§ Provided information
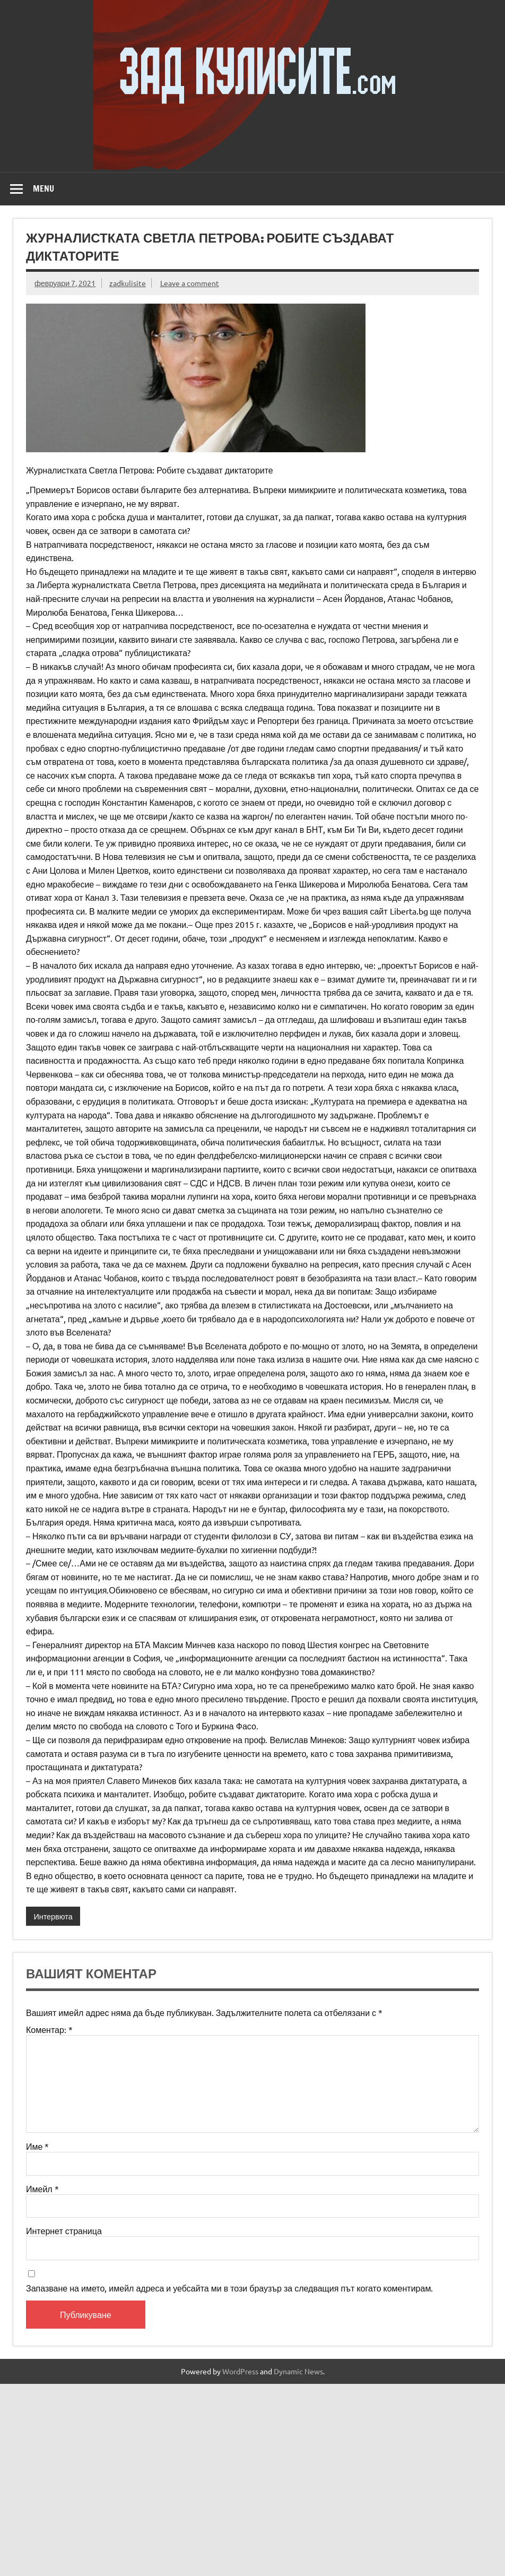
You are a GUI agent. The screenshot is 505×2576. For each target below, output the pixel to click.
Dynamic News (298, 2371)
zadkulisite (127, 283)
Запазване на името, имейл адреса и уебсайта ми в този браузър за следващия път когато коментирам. (229, 2288)
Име (37, 2146)
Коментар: (49, 2029)
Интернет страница (64, 2230)
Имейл (42, 2188)
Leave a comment (189, 283)
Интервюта (52, 1916)
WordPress (240, 2371)
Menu (43, 188)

§ Description of the task
Rewrite the records above with every "pixel" changed to "point" and everything else kept the same. Omit the picture.

§ Answer
You are a GUI agent. The screenshot is 505×2576. For each target below, output the point to click.
Dynamic News (298, 2371)
zadkulisite (127, 283)
Запазване на името, имейл адреса и уебсайта ми в този браузър за следващия път когато коментирам. (229, 2288)
Име (37, 2146)
Коментар: (49, 2029)
Интернет страница (64, 2230)
Имейл (42, 2188)
Leave a comment (189, 283)
Интервюта (52, 1916)
WordPress (240, 2371)
Menu (43, 188)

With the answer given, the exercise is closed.